Monday, June 8, 2009

Marnie: A Review


Tippi Cannot, And Hitchcock Too...

Marnie, Alfred Hitchcock's followup to The Birds, has a few things to recommend it. However, I would consider it a minor Hitchcock film. It was as if he tried to bring another version of Spellbound in terms of plot and greatness but ended up with another version of Suspicion.

Marnie (Tippi Hedren) is a thief who has robbed her employers of thousands of dollars to help her mother and keep a horse, her only indulgence. Mark Rutland (Sean Connery) is the head of the company she's planning her next heist on. She eventually commits the planned robbery, but Rutland is on to her and blackmails her into marrying him. Once married, she wants nothing to do with him, repulsed by his touch and disgusted by even the suggestion of sex with him.

Mark recognizes that Marnie has some secret that even she's not fully aware of. Eventually, after a horse-riding accident, he cajoles her and her mother into discovering the strange history of Marnie, and now that the truth has set her free, she and Mark can start a life together.

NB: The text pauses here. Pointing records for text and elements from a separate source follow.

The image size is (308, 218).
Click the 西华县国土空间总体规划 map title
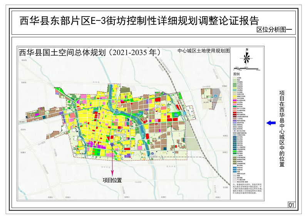click(89, 52)
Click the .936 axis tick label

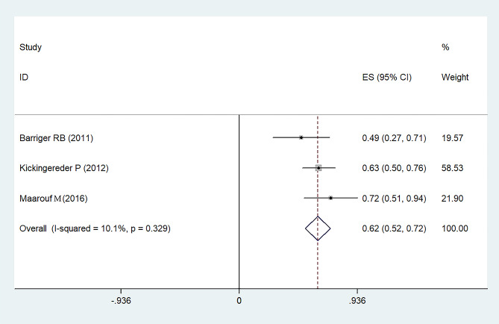click(x=357, y=300)
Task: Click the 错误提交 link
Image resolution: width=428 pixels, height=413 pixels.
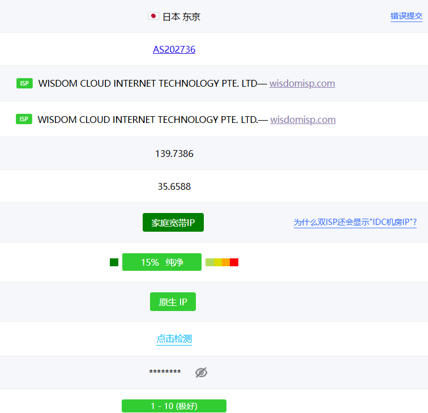Action: pos(406,16)
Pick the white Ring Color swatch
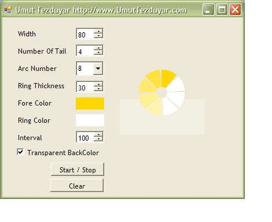 click(x=90, y=120)
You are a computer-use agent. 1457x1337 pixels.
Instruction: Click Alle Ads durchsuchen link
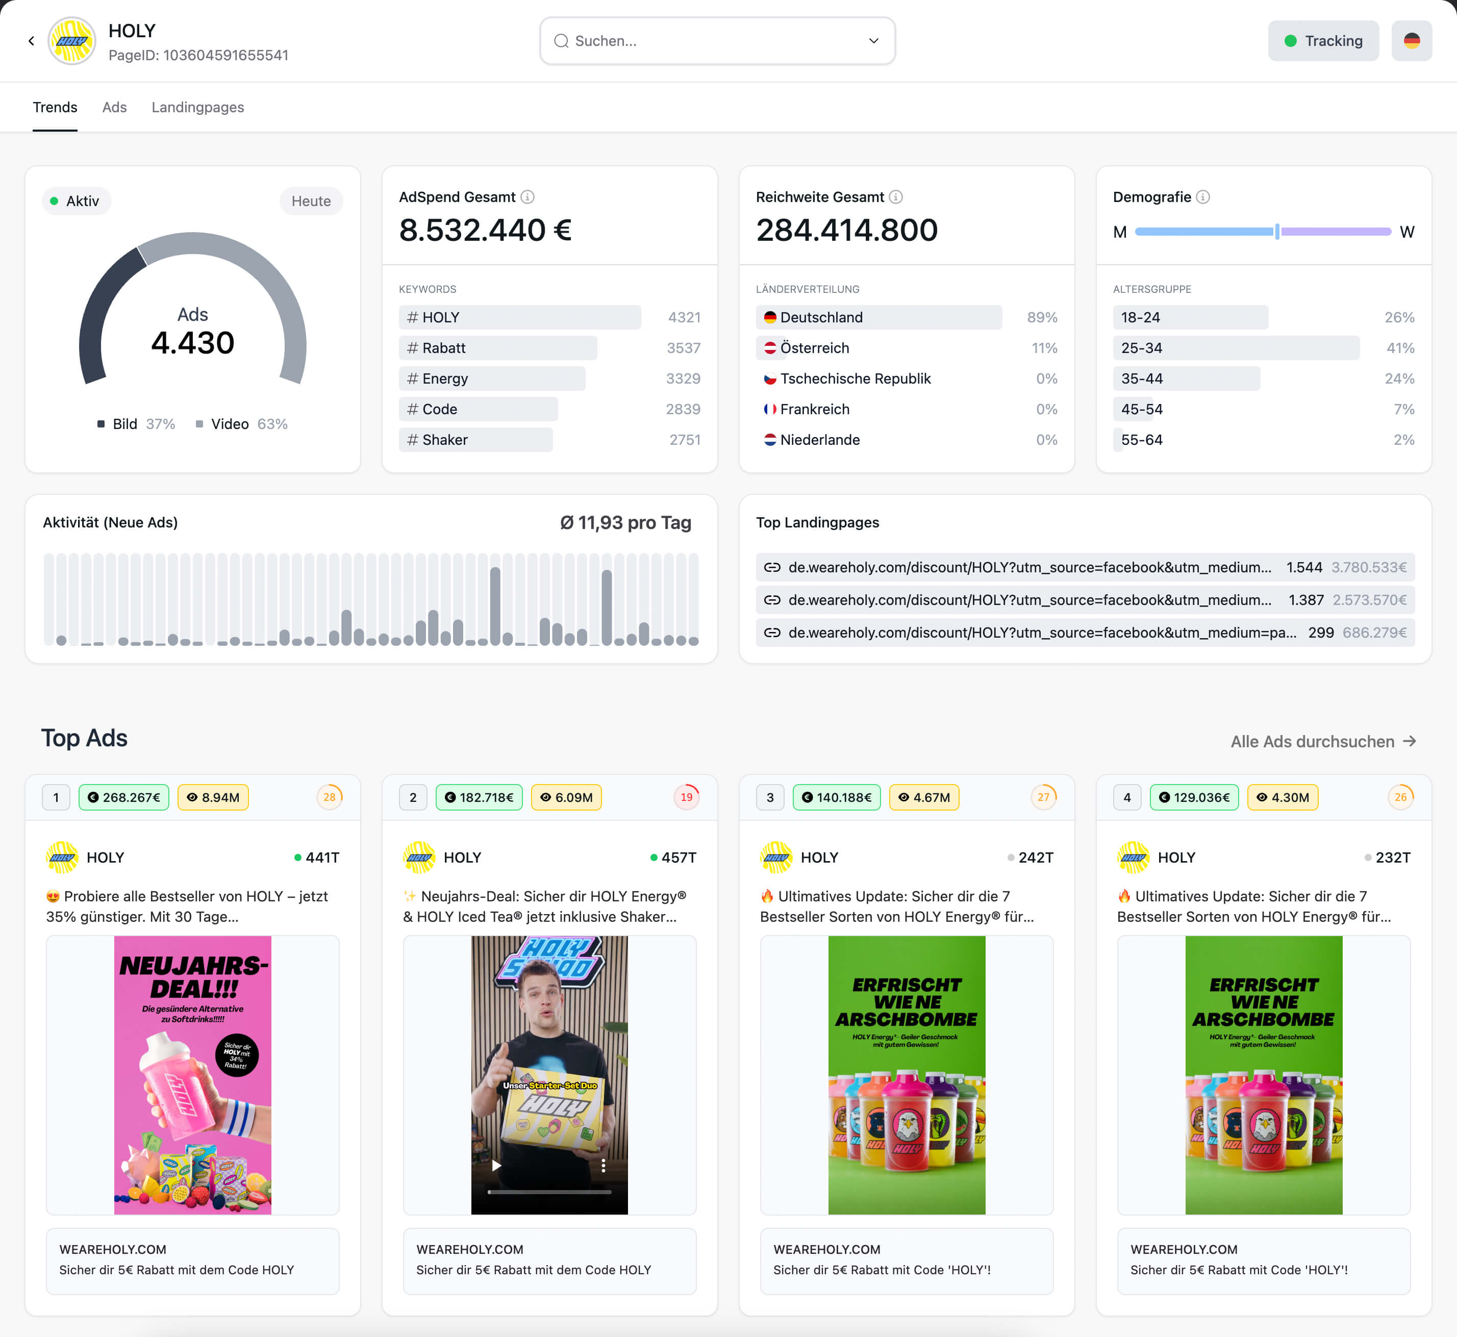pyautogui.click(x=1322, y=741)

There are certainly signs that Hitchcock is still a visual craftsman of the first rank. When we first see Marnie's face, it's a pure vision of exquisite beauty, accentuated by Bernard Herrmann's beautiful score. Another flash of genius is when Marnie finally pulls of her heist. In the scene, she is suppose to be alone, but we see in the wide shot that parallel to her is a cleaning lady. When Marnie starts to leave, she realizes there may be a witness. She takes her heels off and tiptoes out, but we see her shoe start to slip out. Hitchcock builds up the tension beautifully.

However, there are problems. This was Tippi Hedren's second film, and while she was excellent in The Birds here she seems a little out of place, a bit lost. I don't think it's fair to fault her for this: she was doing her best with little experience. Connery, however, is a different matter.

He had much experience in film and on the stage, and in Marnie he is oddly cold and remote, without any passion or in some cases, interest in his performance. The phrase "phoning it in" seems apt. Connery is a first-rate actor, but his has to be one of his weaker performances.

The performances themselves aren't central to the issues Marnie has. The story is a bit odd. Mark doesn't appear at any time to be in love with Marnie, so why would he want to marry her? His motives are even more strange when you consider Marnie absolutely wants nothing to do with him sexually. On their honeymoon she is physically revolted at the thought of a kiss, and I couldn't help but wonder if she had been horribly abused  or maybe even a lesbian.

Still, there has to be a reason why she's so repulsed by the idea of going to bed with him that she would try to drown herself in a pool. It would have made more sense to either turn her in or just have someone following her. It doesn't help that some scenes such as the fox hunt or when Connery is suppose to be looking down a hall searching for Marnie are obviously fake with unconvincing effects and poor sets.

There is one good thing in Marnie: Bernard Herrmann's beautiful score. The title music and the music for the fox hunt are especially good and memorable. The soundtrack is worth getting, and it's unfortunate that both the studio and Hitchcock disliked it given it's about the only strength Marnie has.

Ultimately, Marnie can't compare to the films that came before. In the final analysis, Marnie the movie was like Marnie the character: cold, distant, remote. I love Hitchcock, but Marnie appears to be the start of Hitchcock's slow descent.